Recorded data
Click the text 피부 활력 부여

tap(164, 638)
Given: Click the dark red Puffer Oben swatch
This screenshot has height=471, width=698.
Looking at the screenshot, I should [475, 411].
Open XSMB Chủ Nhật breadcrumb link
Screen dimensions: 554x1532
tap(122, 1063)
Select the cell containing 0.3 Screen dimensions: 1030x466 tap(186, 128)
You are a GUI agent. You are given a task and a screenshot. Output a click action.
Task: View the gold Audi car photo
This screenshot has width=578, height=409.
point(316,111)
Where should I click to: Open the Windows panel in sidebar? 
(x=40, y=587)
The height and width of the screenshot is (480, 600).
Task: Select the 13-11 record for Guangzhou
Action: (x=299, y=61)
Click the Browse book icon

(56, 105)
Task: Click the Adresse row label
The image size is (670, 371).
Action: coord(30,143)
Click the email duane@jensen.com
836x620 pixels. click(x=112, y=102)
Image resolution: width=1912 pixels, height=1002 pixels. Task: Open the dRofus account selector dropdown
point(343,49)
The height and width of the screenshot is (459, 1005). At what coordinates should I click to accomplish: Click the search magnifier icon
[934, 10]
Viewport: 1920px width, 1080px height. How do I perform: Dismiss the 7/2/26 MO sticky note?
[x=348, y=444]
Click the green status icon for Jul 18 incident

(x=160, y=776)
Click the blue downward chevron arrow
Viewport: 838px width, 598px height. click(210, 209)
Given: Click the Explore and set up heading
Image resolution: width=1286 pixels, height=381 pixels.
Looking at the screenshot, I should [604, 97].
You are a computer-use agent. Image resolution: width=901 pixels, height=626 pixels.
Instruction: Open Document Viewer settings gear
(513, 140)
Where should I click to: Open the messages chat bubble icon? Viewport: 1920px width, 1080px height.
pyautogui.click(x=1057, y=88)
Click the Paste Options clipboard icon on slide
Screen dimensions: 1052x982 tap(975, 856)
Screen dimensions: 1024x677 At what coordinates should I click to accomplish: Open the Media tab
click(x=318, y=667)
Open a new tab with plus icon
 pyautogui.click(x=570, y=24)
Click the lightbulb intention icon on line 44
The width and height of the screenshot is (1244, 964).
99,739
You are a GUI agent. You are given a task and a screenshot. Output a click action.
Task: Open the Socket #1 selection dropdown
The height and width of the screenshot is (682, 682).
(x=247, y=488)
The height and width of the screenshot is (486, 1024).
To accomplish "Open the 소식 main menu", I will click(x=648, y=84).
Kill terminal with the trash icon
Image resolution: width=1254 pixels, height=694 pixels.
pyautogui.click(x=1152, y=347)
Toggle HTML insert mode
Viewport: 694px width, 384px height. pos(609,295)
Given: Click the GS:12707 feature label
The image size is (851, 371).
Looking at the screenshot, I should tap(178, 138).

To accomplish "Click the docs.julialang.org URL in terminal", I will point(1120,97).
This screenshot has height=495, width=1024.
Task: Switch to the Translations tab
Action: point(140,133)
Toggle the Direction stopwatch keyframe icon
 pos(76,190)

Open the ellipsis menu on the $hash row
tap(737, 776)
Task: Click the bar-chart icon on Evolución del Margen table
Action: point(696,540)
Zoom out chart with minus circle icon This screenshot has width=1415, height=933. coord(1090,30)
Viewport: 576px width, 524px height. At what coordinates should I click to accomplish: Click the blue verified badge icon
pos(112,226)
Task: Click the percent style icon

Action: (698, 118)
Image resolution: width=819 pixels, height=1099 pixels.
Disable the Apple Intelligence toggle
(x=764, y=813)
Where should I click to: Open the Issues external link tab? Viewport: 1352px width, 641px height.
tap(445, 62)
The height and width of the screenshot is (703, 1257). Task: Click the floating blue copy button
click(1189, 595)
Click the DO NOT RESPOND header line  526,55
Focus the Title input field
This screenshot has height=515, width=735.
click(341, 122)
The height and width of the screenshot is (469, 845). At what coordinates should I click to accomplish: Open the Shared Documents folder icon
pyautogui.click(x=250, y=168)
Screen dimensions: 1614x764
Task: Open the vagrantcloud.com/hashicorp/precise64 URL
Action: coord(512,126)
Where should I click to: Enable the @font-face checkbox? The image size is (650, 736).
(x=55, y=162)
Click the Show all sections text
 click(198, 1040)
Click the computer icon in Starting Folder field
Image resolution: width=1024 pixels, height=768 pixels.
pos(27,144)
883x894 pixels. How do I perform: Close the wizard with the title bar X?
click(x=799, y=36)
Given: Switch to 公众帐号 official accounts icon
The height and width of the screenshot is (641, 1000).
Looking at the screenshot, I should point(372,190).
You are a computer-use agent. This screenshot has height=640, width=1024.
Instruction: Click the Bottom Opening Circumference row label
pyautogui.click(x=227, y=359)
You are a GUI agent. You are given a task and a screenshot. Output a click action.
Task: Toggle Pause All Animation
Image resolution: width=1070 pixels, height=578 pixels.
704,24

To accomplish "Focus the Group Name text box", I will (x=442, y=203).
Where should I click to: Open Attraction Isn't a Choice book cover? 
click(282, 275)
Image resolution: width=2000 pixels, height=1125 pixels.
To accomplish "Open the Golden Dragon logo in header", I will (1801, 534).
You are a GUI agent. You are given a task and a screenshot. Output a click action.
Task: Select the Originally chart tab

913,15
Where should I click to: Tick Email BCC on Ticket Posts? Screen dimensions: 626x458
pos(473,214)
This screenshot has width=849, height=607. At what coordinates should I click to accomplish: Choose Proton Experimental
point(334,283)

* PROBLEM TO WORK ON
Copy out the lines of the records above in which the string "Focus" appears.

* EXPECTED OUTPUT
Focus the Title input field
To accomplish "Focus the Group Name text box", I will (x=442, y=203).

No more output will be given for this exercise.